Information provided —
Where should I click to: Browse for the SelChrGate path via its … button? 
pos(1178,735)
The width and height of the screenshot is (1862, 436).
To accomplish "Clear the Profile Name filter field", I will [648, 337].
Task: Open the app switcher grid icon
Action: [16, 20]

Direction — Copy the items above word for word, keeping every line as it stands.

Response to the task —
Where should I click to: Browse for the SelChrGate path via its … button? 
pos(1178,735)
The width and height of the screenshot is (1862, 436).
To accomplish "Clear the Profile Name filter field", I will [648, 337].
Task: Open the app switcher grid icon
Action: [16, 20]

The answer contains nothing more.